\item \points{30} {\bf Incomplete, Positive-Only Labels}

In this problem we will consider training binary classifiers in situations
where we do not have full access to the labels. In particular, we consider
a scenario, which is not too infrequent in real life, where we have labels
only for a subset of the positive examples. All the negative examples and
the rest of the positive examples are unlabelled.

We formalize the scenario as follows. Let $\{(x^{(i)}, t^{(i)})\}_{i=1}^\nexp$ be a standard dataset of i.i.d distributed examples. Here $x^{(i)}$'s are the inputs/features and $t^{(i)}$ are the labels. Now consider the situation where $t^{(i)}$'s are not observed by us. Instead, we only observe the labels of some of the positive examples. Concretely, we assume that we observe  $y^{(i)}$'s that are generated by
\begin{align*}
& \forall  x, ~~ p(y^{(i)} = 1\mid t^{(i)}=1, x^{(i)}=x) = \alpha, \\
& \forall  x, ~~ p(y^{(i)} = 0 \mid t^{(i)}=1, x^{(i)}=x)  = 1- \alpha\\
& \forall  x, ~~ p(y^{(i)} = 1 \mid t^{(i)}=0, x^{(i)}=x) = 0,\\ 
& \forall  x, ~~ p(y^{(i)} = 0 \mid t^{(i)}=0, x^{(i)}=x) = 1
\end{align*}
where $\alpha \in (0,1)$ is some unknown scalar. In other words, if the unobserved ``true'' label $t^{(i)}$ is 1, then with $\alpha$ chance we observe a label $y^{(i)} = 1$. On the other hand, if the unobserved ``true'' label $t^{(i)} = 0$, then we always observe the label $y^{(i)} = 0$. 
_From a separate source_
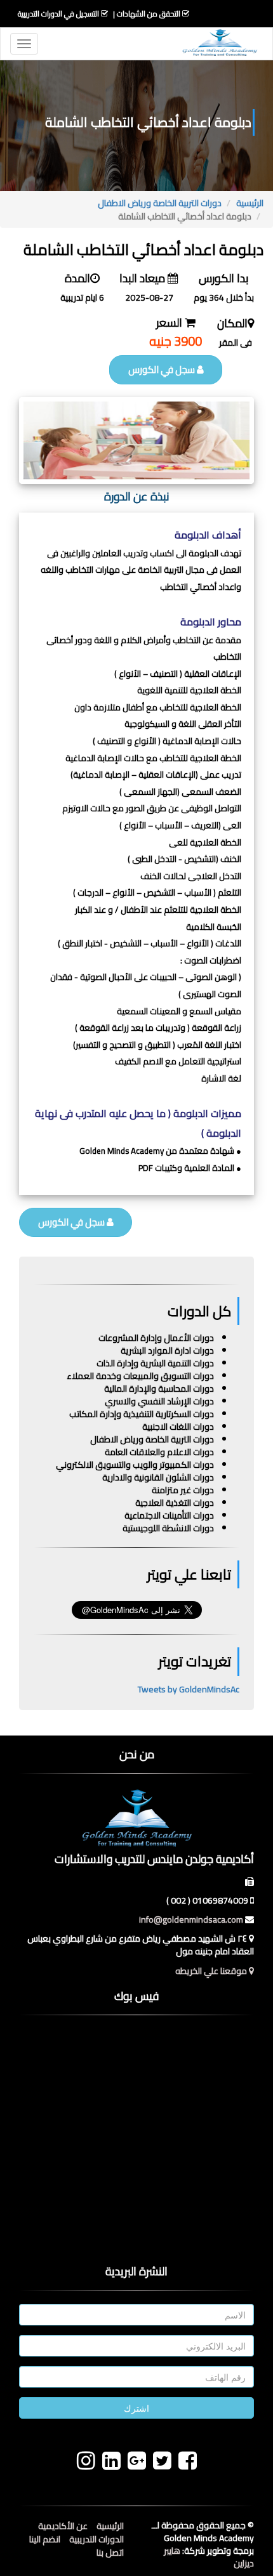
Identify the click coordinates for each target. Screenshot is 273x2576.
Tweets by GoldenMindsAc (188, 1689)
Our final goal in the problem is to construct a binary classifier $h$ of
the true label $t$, with only access to the partial label $y$. In other words,
we want to construct $h$ such that
 $h(x^{(i)}) \approx p(t^{(i)} = 1\mid x^{(i)})$ as closely as
possible, using only $x$ and $y$.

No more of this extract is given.